IN THE FEDERAL COURT OF AUSTRALIA

 

SOUTH AUSTRALIA DISTRICT REGISTRY

SAD 172 OF 2005

 

BETWEEN:

EFSTATHIOS FINIKIOTIS AND CHRISSAFINA ZERVOS

APPLICANTS

 

AND:

SIMS PARTNERS

RESPONDENT

 

 

JUDGE:

LANDER J

DATE:

5 DECEMBER 2005

PLACE:

ADELAIDE


REASONS FOR JUDGMENT

1                     This is an application for leave to appeal from an interlocutory decision of a Federal Magistrate given on 5 July 2005.  The applicants were adjudged bankrupt on 19 February 2001.  Alan Geoffrey Scott, a chartered accountant, was appointed trustee of each of the applicants’ estates on that day.  Prior to their bankruptcy, the applicants were the directors of Gallerie Investments Pty Ltd which owned a shopping centre in the city of Adelaide.  That company borrowed in excess of $3 million from Sandhurst Trustees Limited on the security of a mortgage over the shopping centre.  In addition, the applicants entered into guarantees of Gallerie Investments Proprietary Limited’s obligations under the mortgage.
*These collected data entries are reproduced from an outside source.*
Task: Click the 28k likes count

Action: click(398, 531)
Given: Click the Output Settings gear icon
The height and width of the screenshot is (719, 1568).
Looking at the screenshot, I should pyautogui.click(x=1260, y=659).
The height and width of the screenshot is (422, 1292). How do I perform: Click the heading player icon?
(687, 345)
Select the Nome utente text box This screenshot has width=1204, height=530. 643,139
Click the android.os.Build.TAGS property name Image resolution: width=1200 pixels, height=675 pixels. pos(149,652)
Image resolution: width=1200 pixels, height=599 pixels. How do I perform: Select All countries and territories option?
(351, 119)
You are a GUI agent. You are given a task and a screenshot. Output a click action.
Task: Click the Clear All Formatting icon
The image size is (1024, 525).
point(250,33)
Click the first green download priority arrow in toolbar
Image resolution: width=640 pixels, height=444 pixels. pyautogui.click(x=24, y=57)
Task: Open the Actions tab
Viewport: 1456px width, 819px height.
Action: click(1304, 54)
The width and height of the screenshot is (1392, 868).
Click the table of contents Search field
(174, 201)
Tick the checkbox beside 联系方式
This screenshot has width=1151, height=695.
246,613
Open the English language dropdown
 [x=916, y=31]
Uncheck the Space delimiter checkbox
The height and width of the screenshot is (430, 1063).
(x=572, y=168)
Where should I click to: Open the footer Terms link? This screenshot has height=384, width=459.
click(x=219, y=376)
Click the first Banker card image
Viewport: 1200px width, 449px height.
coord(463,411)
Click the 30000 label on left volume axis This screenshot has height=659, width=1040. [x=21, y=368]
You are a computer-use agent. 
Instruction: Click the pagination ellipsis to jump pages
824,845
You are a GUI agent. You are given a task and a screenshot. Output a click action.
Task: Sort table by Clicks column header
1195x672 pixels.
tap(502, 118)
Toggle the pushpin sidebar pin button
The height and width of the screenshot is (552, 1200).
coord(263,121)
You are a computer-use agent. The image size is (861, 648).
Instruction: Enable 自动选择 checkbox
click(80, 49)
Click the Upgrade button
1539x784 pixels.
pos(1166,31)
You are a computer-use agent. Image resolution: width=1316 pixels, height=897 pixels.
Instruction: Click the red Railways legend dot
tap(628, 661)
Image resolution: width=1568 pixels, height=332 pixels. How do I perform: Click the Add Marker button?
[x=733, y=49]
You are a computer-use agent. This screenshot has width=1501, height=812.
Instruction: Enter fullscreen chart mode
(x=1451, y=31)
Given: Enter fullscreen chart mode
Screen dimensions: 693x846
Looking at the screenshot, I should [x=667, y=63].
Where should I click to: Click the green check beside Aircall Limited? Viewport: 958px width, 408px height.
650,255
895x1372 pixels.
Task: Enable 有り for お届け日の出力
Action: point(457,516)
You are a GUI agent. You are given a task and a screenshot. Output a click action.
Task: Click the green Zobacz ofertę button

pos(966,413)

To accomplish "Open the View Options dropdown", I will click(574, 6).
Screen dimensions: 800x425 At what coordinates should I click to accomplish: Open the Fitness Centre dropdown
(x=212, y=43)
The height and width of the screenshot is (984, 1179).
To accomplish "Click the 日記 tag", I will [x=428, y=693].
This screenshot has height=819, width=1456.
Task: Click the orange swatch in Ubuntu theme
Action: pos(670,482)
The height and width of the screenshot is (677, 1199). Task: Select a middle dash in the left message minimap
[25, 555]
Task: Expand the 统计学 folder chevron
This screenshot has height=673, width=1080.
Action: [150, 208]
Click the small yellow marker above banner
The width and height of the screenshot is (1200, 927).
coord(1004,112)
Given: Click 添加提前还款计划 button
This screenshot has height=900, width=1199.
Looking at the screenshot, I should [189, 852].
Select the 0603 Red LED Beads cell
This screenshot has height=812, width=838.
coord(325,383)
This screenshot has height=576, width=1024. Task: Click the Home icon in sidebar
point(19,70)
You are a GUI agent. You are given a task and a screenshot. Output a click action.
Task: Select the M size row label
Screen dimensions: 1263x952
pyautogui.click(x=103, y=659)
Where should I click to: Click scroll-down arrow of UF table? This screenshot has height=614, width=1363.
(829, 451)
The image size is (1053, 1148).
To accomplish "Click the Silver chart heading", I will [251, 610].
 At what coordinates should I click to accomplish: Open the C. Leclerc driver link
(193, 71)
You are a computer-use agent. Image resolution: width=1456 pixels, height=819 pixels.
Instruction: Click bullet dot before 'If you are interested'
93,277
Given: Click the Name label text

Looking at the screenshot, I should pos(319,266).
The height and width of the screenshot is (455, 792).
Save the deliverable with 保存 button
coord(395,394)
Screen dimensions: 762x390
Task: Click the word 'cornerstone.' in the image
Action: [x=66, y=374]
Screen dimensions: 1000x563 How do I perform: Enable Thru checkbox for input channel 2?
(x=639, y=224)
2                     The company became unable to meet its obligations under the mortgage.  The applicants, as guarantors, were called upon to meet the company’s obligations.  They failed to do so.  Sandhurst Trustees Limited brought proceedings in the Supreme Court of South Australia and obtained a judgment for a significant sum of money against both Gallerie Investments Proprietary Limited and the applicants.  In due course, Sandhurst Trustees Limited took possession of the shopping centre under the terms of the mortgage.

3                     The applicants brought proceedings in this Court against Knight Frank (SA) Proprietary Limited, Heine Mortgage Management Proprietary Limited and Sandhurst Trustees Limited.  Those proceedings were dismissed by O’Loughlin J on 19 January 2001 on the ground that in respect of each of the respondents no reasonable cause of action had been disclosed.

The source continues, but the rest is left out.